[Given task]: Copy each of the following rows word for word, without changing anything.

[Data on locating visible targets]:
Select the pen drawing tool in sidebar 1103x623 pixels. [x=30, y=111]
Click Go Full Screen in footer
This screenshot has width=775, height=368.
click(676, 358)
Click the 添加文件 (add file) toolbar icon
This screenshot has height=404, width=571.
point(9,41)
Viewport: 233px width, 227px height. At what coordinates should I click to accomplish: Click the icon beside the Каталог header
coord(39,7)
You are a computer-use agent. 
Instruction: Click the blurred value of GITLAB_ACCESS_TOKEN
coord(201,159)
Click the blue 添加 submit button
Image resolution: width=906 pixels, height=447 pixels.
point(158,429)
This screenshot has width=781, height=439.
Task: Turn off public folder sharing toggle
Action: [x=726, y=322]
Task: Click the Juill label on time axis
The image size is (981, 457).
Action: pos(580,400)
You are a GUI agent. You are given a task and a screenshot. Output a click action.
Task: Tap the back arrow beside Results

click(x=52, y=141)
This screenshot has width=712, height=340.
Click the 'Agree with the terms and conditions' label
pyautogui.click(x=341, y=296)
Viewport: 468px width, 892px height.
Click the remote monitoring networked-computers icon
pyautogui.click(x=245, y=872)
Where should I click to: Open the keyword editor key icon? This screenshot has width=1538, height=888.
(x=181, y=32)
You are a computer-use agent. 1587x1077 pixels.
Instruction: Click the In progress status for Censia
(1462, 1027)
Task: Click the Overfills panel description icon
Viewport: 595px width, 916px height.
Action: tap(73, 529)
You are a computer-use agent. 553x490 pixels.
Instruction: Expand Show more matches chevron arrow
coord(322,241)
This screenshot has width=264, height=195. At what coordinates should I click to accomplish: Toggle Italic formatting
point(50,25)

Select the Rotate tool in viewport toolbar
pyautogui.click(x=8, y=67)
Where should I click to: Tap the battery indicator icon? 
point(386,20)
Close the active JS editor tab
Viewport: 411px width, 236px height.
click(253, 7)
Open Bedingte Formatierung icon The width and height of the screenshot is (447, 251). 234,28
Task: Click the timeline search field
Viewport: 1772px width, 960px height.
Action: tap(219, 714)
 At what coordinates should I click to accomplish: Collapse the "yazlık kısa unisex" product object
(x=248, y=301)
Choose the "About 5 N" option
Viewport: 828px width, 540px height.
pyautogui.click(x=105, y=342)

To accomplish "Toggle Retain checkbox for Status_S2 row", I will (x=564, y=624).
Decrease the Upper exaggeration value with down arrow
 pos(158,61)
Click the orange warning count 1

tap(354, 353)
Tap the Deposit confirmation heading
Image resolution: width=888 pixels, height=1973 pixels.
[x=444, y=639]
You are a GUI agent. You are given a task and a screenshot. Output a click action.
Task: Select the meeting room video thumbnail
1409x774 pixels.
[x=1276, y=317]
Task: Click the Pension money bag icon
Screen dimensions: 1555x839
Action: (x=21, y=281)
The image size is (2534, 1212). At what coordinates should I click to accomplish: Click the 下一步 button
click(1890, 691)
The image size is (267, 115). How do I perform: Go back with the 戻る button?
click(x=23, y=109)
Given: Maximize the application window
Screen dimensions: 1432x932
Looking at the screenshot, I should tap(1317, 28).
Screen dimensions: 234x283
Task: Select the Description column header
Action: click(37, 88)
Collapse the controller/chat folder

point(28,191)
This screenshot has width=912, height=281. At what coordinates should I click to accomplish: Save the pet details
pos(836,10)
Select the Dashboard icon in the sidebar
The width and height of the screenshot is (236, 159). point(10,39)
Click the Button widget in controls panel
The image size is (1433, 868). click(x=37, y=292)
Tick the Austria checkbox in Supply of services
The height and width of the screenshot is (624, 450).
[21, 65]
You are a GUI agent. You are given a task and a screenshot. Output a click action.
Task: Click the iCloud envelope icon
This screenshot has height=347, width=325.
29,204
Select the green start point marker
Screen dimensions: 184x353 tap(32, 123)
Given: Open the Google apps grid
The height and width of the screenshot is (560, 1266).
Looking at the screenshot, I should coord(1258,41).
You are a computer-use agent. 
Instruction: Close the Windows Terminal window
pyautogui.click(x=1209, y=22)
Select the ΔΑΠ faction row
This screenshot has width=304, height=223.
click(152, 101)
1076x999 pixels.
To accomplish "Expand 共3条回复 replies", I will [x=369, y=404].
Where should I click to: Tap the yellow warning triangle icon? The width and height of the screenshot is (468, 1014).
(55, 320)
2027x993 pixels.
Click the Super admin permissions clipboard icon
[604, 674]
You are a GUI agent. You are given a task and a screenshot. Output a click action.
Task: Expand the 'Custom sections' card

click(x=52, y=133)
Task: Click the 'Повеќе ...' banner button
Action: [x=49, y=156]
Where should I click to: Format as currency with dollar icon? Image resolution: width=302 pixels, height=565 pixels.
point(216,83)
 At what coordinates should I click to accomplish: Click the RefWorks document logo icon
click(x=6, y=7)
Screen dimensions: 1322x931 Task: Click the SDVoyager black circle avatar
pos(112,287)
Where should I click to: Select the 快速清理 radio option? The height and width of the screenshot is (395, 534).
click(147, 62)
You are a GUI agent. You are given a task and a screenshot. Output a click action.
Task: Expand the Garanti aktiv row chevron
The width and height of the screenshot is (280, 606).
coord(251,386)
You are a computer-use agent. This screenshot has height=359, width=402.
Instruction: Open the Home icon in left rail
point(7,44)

[Final answer]:
Select the pen drawing tool in sidebar 1103x623 pixels. [x=30, y=111]
Click Go Full Screen in footer
This screenshot has width=775, height=368.
click(676, 358)
Click the 添加文件 (add file) toolbar icon
This screenshot has height=404, width=571.
point(9,41)
Viewport: 233px width, 227px height. At what coordinates should I click to accomplish: Click the icon beside the Каталог header
coord(39,7)
You are a computer-use agent. 
Instruction: Click the blurred value of GITLAB_ACCESS_TOKEN
coord(201,159)
Click the blue 添加 submit button
Image resolution: width=906 pixels, height=447 pixels.
point(158,429)
This screenshot has width=781, height=439.
Task: Turn off public folder sharing toggle
Action: [x=726, y=322]
Task: Click the Juill label on time axis
The image size is (981, 457).
Action: pos(580,400)
You are a GUI agent. You are given a task and a screenshot. Output a click action.
Task: Tap the back arrow beside Results

click(x=52, y=141)
This screenshot has width=712, height=340.
Click the 'Agree with the terms and conditions' label
pyautogui.click(x=341, y=296)
Viewport: 468px width, 892px height.
Click the remote monitoring networked-computers icon
pyautogui.click(x=245, y=872)
Where should I click to: Open the keyword editor key icon? This screenshot has width=1538, height=888.
(x=181, y=32)
You are a computer-use agent. 1587x1077 pixels.
Instruction: Click the In progress status for Censia
(1462, 1027)
Task: Click the Overfills panel description icon
Viewport: 595px width, 916px height.
Action: tap(73, 529)
You are a computer-use agent. 553x490 pixels.
Instruction: Expand Show more matches chevron arrow
coord(322,241)
This screenshot has width=264, height=195. At what coordinates should I click to accomplish: Toggle Italic formatting
point(50,25)

Select the Rotate tool in viewport toolbar
pyautogui.click(x=8, y=67)
Where should I click to: Tap the battery indicator icon? 
point(386,20)
Close the active JS editor tab
Viewport: 411px width, 236px height.
click(253, 7)
Open Bedingte Formatierung icon The width and height of the screenshot is (447, 251). 234,28
Task: Click the timeline search field
Viewport: 1772px width, 960px height.
Action: tap(219, 714)
 At what coordinates should I click to accomplish: Collapse the "yazlık kısa unisex" product object
(x=248, y=301)
Choose the "About 5 N" option
Viewport: 828px width, 540px height.
pyautogui.click(x=105, y=342)

To accomplish "Toggle Retain checkbox for Status_S2 row", I will (x=564, y=624).
Decrease the Upper exaggeration value with down arrow
 pos(158,61)
Click the orange warning count 1

tap(354, 353)
Tap the Deposit confirmation heading
Image resolution: width=888 pixels, height=1973 pixels.
[x=444, y=639]
You are a GUI agent. You are given a task and a screenshot. Output a click action.
Task: Select the meeting room video thumbnail
1409x774 pixels.
[x=1276, y=317]
Task: Click the Pension money bag icon
Screen dimensions: 1555x839
Action: (x=21, y=281)
The image size is (2534, 1212). At what coordinates should I click to accomplish: Click the 下一步 button
click(1890, 691)
The image size is (267, 115). How do I perform: Go back with the 戻る button?
click(x=23, y=109)
Given: Maximize the application window
Screen dimensions: 1432x932
Looking at the screenshot, I should tap(1317, 28).
Screen dimensions: 234x283
Task: Select the Description column header
Action: click(37, 88)
Collapse the controller/chat folder

point(28,191)
This screenshot has width=912, height=281. At what coordinates should I click to accomplish: Save the pet details
pos(836,10)
Select the Dashboard icon in the sidebar
The width and height of the screenshot is (236, 159). point(10,39)
Click the Button widget in controls panel
The image size is (1433, 868). click(x=37, y=292)
Tick the Austria checkbox in Supply of services
The height and width of the screenshot is (624, 450).
[21, 65]
You are a GUI agent. You are given a task and a screenshot. Output a click action.
Task: Click the iCloud envelope icon
This screenshot has height=347, width=325.
29,204
Select the green start point marker
Screen dimensions: 184x353 tap(32, 123)
Given: Open the Google apps grid
The height and width of the screenshot is (560, 1266).
Looking at the screenshot, I should coord(1258,41).
You are a computer-use agent. 
Instruction: Close the Windows Terminal window
pyautogui.click(x=1209, y=22)
Select the ΔΑΠ faction row
This screenshot has width=304, height=223.
click(152, 101)
1076x999 pixels.
To accomplish "Expand 共3条回复 replies", I will [x=369, y=404].
Where should I click to: Tap the yellow warning triangle icon? The width and height of the screenshot is (468, 1014).
(55, 320)
2027x993 pixels.
Click the Super admin permissions clipboard icon
[604, 674]
You are a GUI agent. You are given a task and a screenshot. Output a click action.
Task: Expand the 'Custom sections' card

click(x=52, y=133)
Task: Click the 'Повеќе ...' banner button
Action: [x=49, y=156]
Where should I click to: Format as currency with dollar icon? Image resolution: width=302 pixels, height=565 pixels.
point(216,83)
 At what coordinates should I click to accomplish: Click the RefWorks document logo icon
click(x=6, y=7)
Screen dimensions: 1322x931 Task: Click the SDVoyager black circle avatar
pos(112,287)
Where should I click to: Select the 快速清理 radio option? The height and width of the screenshot is (395, 534).
click(147, 62)
You are a GUI agent. You are given a task and a screenshot. Output a click action.
Task: Expand the Garanti aktiv row chevron
The width and height of the screenshot is (280, 606).
coord(251,386)
You are a computer-use agent. This screenshot has height=359, width=402.
Instruction: Open the Home icon in left rail
point(7,44)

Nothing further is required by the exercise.